## Directions for this task
Repeat only the lines from the one containing "This screenshot has height=557, width=1568." to the final line below, exactly as they read, and leave every picture out.

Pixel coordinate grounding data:
_ _ _ _ _

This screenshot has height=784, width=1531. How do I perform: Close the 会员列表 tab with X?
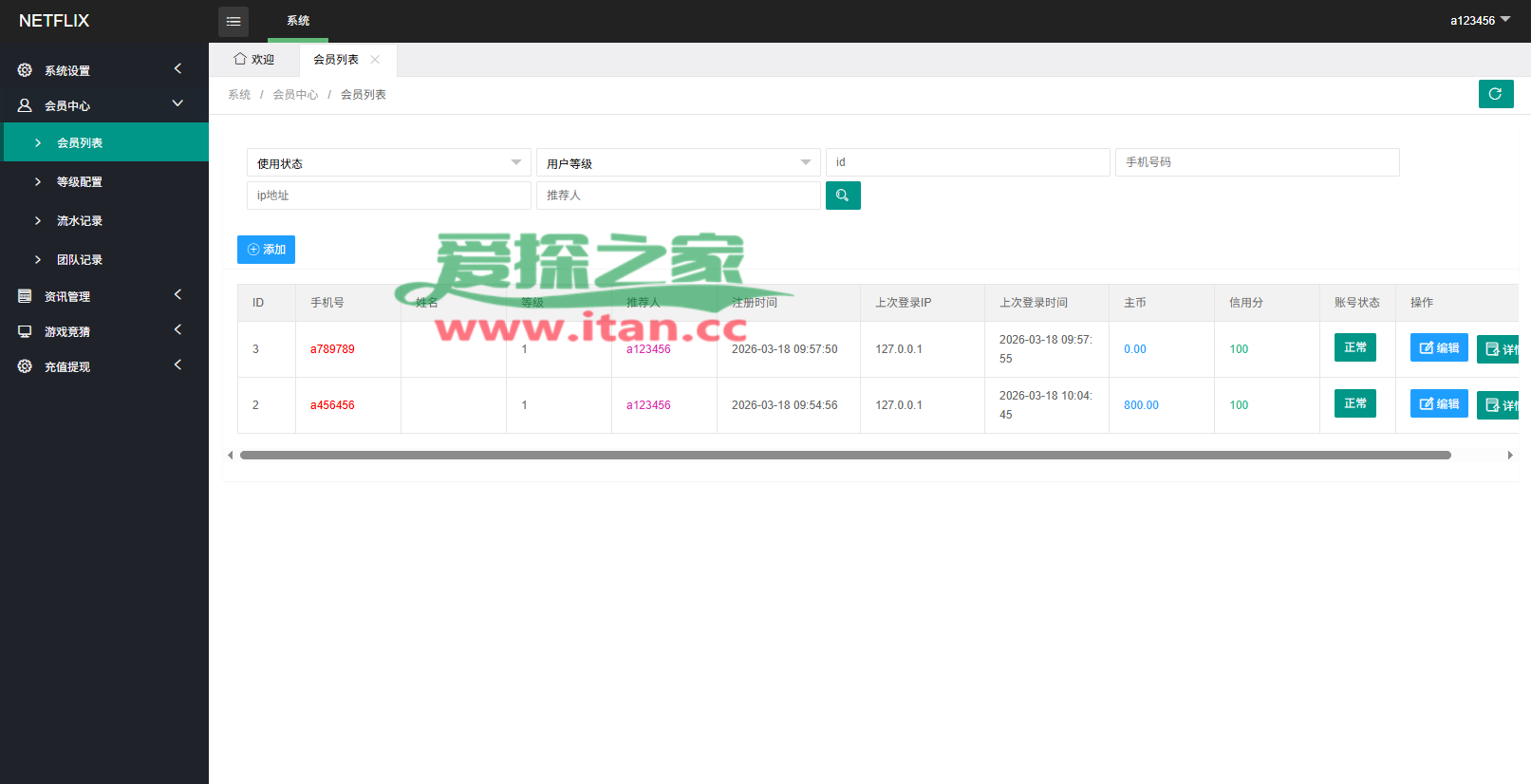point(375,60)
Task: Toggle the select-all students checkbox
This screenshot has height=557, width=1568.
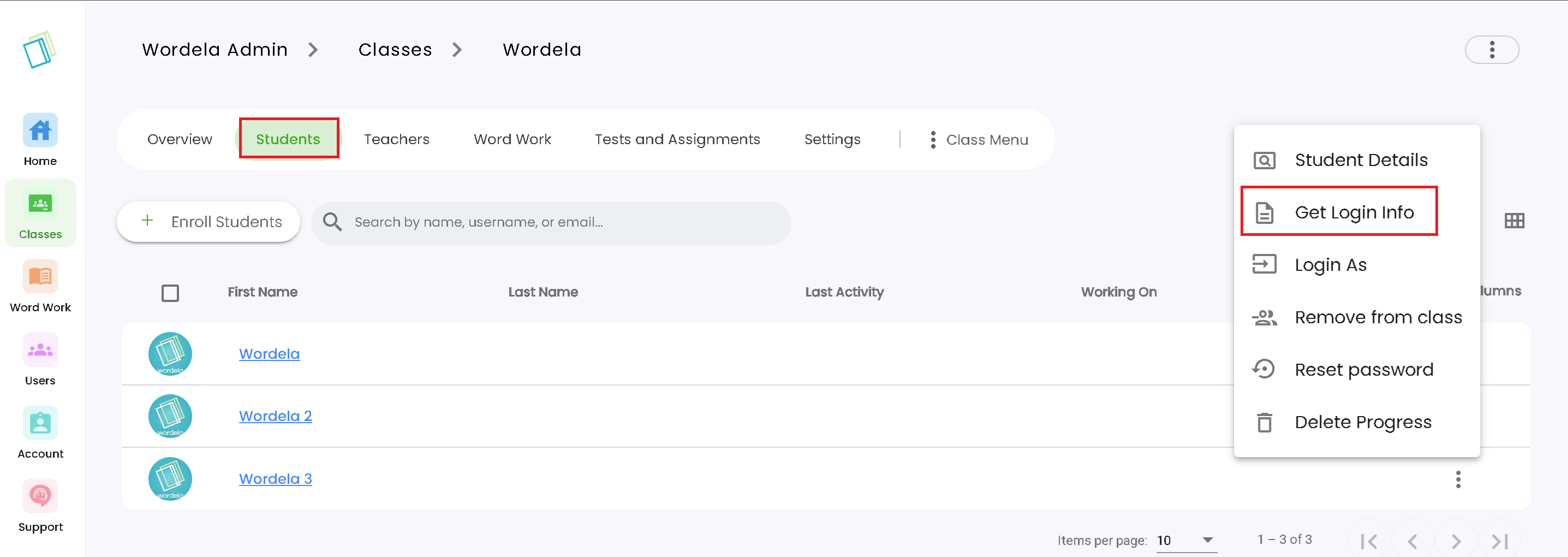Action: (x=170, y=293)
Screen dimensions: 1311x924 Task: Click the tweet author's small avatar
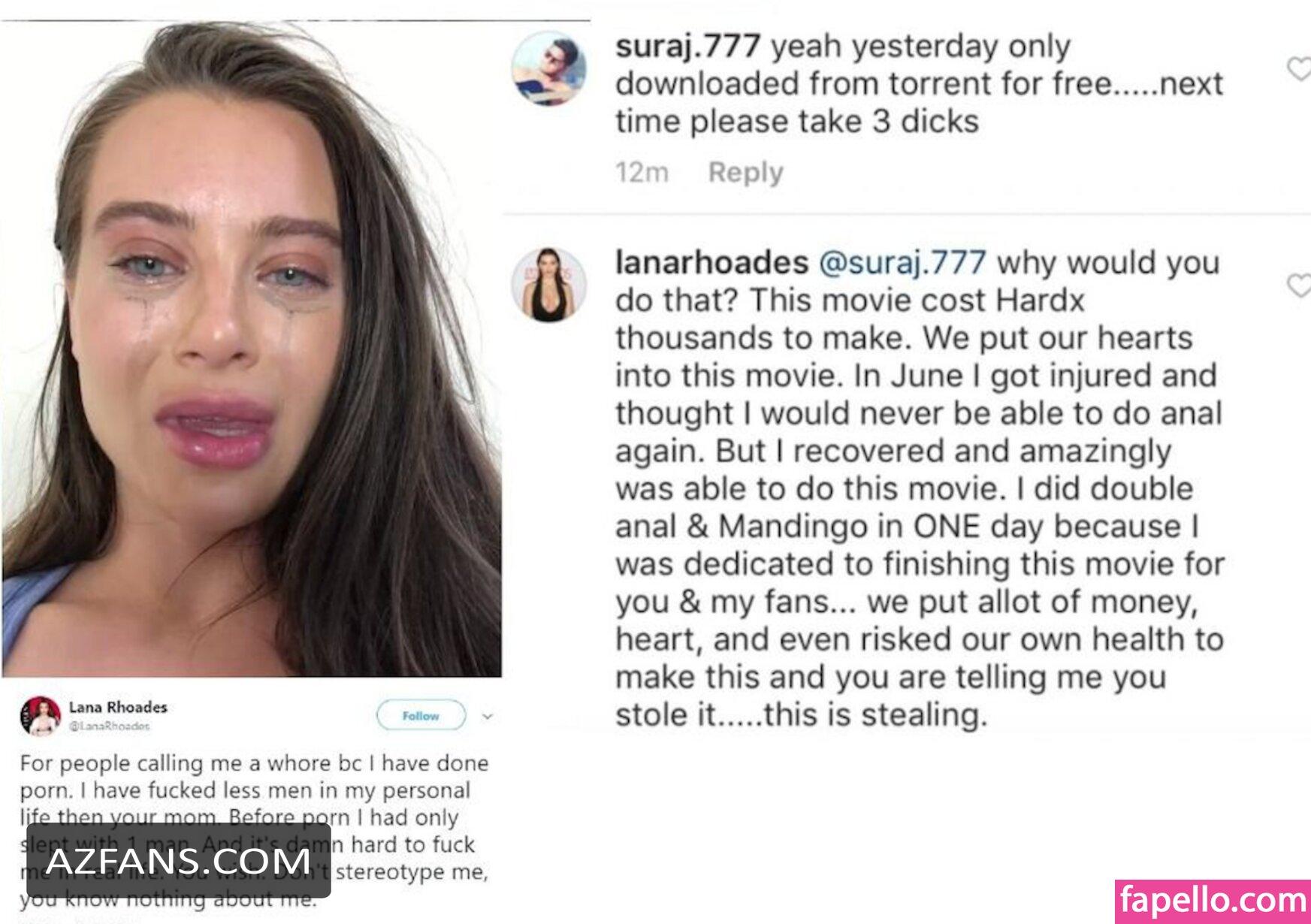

_ _ _ _ _

## Solution to this task
This screenshot has height=557, width=1568.
Action: (x=170, y=293)
Screen dimensions: 1311x924 Task: Click the tweet author's small avatar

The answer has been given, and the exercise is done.